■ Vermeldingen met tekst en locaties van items
● ● ● ● ●

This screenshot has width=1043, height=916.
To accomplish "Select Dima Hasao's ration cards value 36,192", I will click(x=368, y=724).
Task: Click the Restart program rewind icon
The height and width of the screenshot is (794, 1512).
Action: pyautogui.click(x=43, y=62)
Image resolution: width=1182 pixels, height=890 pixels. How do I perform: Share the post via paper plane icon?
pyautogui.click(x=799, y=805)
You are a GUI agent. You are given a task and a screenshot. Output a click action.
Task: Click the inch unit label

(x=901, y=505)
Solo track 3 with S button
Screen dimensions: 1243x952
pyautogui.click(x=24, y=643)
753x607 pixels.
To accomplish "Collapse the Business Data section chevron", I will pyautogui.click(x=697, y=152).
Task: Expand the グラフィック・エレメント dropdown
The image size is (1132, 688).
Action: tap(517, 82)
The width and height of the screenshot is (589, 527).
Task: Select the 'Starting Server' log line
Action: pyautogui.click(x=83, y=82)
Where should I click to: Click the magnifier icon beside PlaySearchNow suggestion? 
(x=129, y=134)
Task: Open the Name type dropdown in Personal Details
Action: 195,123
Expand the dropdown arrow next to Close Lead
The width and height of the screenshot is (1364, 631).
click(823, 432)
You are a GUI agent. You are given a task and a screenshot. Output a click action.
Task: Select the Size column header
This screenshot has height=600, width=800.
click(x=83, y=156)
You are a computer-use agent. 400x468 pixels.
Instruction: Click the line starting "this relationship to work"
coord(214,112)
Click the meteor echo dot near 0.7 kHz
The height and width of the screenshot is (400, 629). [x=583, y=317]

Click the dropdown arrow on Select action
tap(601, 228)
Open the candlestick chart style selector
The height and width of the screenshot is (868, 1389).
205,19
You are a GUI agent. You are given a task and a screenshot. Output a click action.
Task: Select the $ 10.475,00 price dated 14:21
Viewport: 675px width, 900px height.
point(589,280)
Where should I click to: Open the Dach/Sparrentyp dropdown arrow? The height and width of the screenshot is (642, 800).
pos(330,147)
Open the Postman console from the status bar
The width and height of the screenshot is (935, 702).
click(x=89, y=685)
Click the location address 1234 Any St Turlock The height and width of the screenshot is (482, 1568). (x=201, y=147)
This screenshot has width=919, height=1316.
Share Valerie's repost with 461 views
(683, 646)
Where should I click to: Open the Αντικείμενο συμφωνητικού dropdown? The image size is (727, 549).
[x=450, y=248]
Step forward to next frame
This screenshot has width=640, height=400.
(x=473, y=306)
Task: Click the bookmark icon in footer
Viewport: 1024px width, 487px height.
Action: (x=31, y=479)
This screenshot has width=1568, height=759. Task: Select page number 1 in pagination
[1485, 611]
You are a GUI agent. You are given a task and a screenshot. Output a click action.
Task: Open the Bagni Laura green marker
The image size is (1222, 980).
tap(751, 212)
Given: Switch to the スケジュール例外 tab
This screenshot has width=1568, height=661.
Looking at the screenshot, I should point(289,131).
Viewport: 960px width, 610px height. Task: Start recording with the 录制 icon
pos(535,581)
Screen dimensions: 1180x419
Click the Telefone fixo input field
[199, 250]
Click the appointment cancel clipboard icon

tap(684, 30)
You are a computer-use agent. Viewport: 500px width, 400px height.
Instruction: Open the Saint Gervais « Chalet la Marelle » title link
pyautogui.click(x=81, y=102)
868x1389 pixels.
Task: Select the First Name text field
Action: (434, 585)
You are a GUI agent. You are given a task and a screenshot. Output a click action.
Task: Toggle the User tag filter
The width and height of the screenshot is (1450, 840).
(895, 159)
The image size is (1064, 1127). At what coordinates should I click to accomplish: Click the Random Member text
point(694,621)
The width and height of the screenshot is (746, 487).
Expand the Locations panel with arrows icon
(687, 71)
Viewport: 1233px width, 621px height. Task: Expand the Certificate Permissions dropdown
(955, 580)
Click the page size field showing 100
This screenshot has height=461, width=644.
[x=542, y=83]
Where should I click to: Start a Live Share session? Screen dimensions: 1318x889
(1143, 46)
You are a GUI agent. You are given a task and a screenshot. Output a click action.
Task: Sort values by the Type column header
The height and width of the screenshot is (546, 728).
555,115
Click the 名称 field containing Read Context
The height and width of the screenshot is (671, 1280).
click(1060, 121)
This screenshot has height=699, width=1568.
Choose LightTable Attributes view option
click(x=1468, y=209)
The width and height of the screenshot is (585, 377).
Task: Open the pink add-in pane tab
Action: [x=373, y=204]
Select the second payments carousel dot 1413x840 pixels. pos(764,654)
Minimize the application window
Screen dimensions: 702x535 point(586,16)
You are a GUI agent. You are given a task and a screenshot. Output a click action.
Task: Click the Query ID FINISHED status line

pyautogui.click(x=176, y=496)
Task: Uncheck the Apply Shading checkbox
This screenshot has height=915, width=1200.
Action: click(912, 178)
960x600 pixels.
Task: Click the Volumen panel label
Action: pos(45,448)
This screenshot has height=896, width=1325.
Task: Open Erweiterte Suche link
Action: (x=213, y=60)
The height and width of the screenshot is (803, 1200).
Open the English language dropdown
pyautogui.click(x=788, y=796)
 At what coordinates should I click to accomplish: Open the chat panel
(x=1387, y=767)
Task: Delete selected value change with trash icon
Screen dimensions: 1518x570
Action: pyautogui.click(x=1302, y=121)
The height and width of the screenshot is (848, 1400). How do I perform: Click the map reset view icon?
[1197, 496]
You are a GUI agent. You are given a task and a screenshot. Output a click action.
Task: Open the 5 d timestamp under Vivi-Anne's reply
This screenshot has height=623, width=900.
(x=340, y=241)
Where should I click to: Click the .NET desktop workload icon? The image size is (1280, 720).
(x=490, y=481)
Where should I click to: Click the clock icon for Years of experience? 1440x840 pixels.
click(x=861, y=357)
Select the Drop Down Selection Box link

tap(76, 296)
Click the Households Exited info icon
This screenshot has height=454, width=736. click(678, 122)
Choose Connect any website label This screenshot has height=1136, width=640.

● ● ● ● ●

■ JOUW OPDRACHT
Geef alle regels van de vermeldingen hierboven weer als een JSON-lijst van strings, met één string per regel. Laat lege regels weg.

■ ANTWOORD HIERONDER
[
  "This screenshot has width=1043, height=916.",
  "To accomplish \"Select Dima Hasao's ration cards value 36,192\", I will click(x=368, y=724).",
  "Task: Click the Restart program rewind icon",
  "The height and width of the screenshot is (794, 1512).",
  "Action: pyautogui.click(x=43, y=62)",
  "Image resolution: width=1182 pixels, height=890 pixels. How do I perform: Share the post via paper plane icon?",
  "pyautogui.click(x=799, y=805)",
  "You are a GUI agent. You are given a task and a screenshot. Output a click action.",
  "Task: Click the inch unit label",
  "(x=901, y=505)",
  "Solo track 3 with S button",
  "Screen dimensions: 1243x952",
  "pyautogui.click(x=24, y=643)",
  "753x607 pixels.",
  "To accomplish \"Collapse the Business Data section chevron\", I will pyautogui.click(x=697, y=152).",
  "Task: Expand the グラフィック・エレメント dropdown",
  "The image size is (1132, 688).",
  "Action: tap(517, 82)",
  "The width and height of the screenshot is (589, 527).",
  "Task: Select the 'Starting Server' log line",
  "Action: pyautogui.click(x=83, y=82)",
  "Where should I click to: Click the magnifier icon beside PlaySearchNow suggestion? ",
  "(x=129, y=134)",
  "Task: Open the Name type dropdown in Personal Details",
  "Action: 195,123",
  "Expand the dropdown arrow next to Close Lead",
  "The width and height of the screenshot is (1364, 631).",
  "click(823, 432)",
  "You are a GUI agent. You are given a task and a screenshot. Output a click action.",
  "Task: Select the Size column header",
  "This screenshot has height=600, width=800.",
  "click(x=83, y=156)",
  "You are a computer-use agent. 400x468 pixels.",
  "Instruction: Click the line starting \"this relationship to work\"",
  "coord(214,112)",
  "Click the meteor echo dot near 0.7 kHz",
  "The height and width of the screenshot is (400, 629). [x=583, y=317]",
  "Click the dropdown arrow on Select action",
  "tap(601, 228)",
  "Open the candlestick chart style selector",
  "The height and width of the screenshot is (868, 1389).",
  "205,19",
  "You are a GUI agent. You are given a task and a screenshot. Output a click action.",
  "Task: Select the $ 10.475,00 price dated 14:21",
  "Viewport: 675px width, 900px height.",
  "point(589,280)",
  "Where should I click to: Open the Dach/Sparrentyp dropdown arrow? The height and width of the screenshot is (642, 800).",
  "pos(330,147)",
  "Open the Postman console from the status bar",
  "The width and height of the screenshot is (935, 702).",
  "click(x=89, y=685)",
  "Click the location address 1234 Any St Turlock The height and width of the screenshot is (482, 1568). (x=201, y=147)",
  "This screenshot has width=919, height=1316.",
  "Share Valerie's repost with 461 views",
  "(683, 646)",
  "Where should I click to: Open the Αντικείμενο συμφωνητικού dropdown? The image size is (727, 549).",
  "[x=450, y=248]",
  "Step forward to next frame",
  "This screenshot has width=640, height=400.",
  "(x=473, y=306)",
  "Task: Click the bookmark icon in footer",
  "Viewport: 1024px width, 487px height.",
  "Action: (x=31, y=479)",
  "This screenshot has width=1568, height=759. Task: Select page number 1 in pagination",
  "[1485, 611]",
  "You are a GUI agent. You are given a task and a screenshot. Output a click action.",
  "Task: Open the Bagni Laura green marker",
  "The image size is (1222, 980).",
  "tap(751, 212)",
  "Given: Switch to the スケジュール例外 tab",
  "This screenshot has width=1568, height=661.",
  "Looking at the screenshot, I should point(289,131).",
  "Viewport: 960px width, 610px height. Task: Start recording with the 录制 icon",
  "pos(535,581)",
  "Screen dimensions: 1180x419",
  "Click the Telefone fixo input field",
  "[199, 250]",
  "Click the appointment cancel clipboard icon",
  "tap(684, 30)",
  "You are a computer-use agent. Viewport: 500px width, 400px height.",
  "Instruction: Open the Saint Gervais « Chalet la Marelle » title link",
  "pyautogui.click(x=81, y=102)",
  "868x1389 pixels.",
  "Task: Select the First Name text field",
  "Action: (434, 585)",
  "You are a GUI agent. You are given a task and a screenshot. Output a click action.",
  "Task: Toggle the User tag filter",
  "The width and height of the screenshot is (1450, 840).",
  "(895, 159)",
  "The image size is (1064, 1127). At what coordinates should I click to accomplish: Click the Random Member text",
  "point(694,621)",
  "The width and height of the screenshot is (746, 487).",
  "Expand the Locations panel with arrows icon",
  "(687, 71)",
  "Viewport: 1233px width, 621px height. Task: Expand the Certificate Permissions dropdown",
  "(955, 580)",
  "Click the page size field showing 100",
  "This screenshot has height=461, width=644.",
  "[x=542, y=83]",
  "Where should I click to: Start a Live Share session? Screen dimensions: 1318x889",
  "(1143, 46)",
  "You are a GUI agent. You are given a task and a screenshot. Output a click action.",
  "Task: Sort values by the Type column header",
  "The height and width of the screenshot is (546, 728).",
  "555,115",
  "Click the 名称 field containing Read Context",
  "The height and width of the screenshot is (671, 1280).",
  "click(1060, 121)",
  "This screenshot has height=699, width=1568.",
  "Choose LightTable Attributes view option",
  "click(x=1468, y=209)",
  "The width and height of the screenshot is (585, 377).",
  "Task: Open the pink add-in pane tab",
  "Action: [x=373, y=204]",
  "Select the second payments carousel dot 1413x840 pixels. pos(764,654)",
  "Minimize the application window",
  "Screen dimensions: 702x535 point(586,16)",
  "You are a GUI agent. You are given a task and a screenshot. Output a click action.",
  "Task: Click the Query ID FINISHED status line",
  "pyautogui.click(x=176, y=496)",
  "Task: Uncheck the Apply Shading checkbox",
  "This screenshot has height=915, width=1200.",
  "Action: click(912, 178)",
  "960x600 pixels.",
  "Task: Click the Volumen panel label",
  "Action: pos(45,448)",
  "This screenshot has height=896, width=1325.",
  "Task: Open Erweiterte Suche link",
  "Action: (x=213, y=60)",
  "The height and width of the screenshot is (803, 1200).",
  "Open the English language dropdown",
  "pyautogui.click(x=788, y=796)",
  " At what coordinates should I click to accomplish: Open the chat panel",
  "(x=1387, y=767)",
  "Task: Delete selected value change with trash icon",
  "Screen dimensions: 1518x570",
  "Action: pyautogui.click(x=1302, y=121)",
  "The height and width of the screenshot is (848, 1400). How do I perform: Click the map reset view icon?",
  "[1197, 496]",
  "You are a GUI agent. You are given a task and a screenshot. Output a click action.",
  "Task: Open the 5 d timestamp under Vivi-Anne's reply",
  "This screenshot has height=623, width=900.",
  "(x=340, y=241)",
  "Where should I click to: Click the .NET desktop workload icon? The image size is (1280, 720).",
  "(x=490, y=481)",
  "Where should I click to: Click the clock icon for Years of experience? 1440x840 pixels.",
  "click(x=861, y=357)",
  "Select the Drop Down Selection Box link",
  "tap(76, 296)",
  "Click the Households Exited info icon",
  "This screenshot has height=454, width=736. click(678, 122)",
  "Choose Connect any website label This screenshot has height=1136, width=640."
]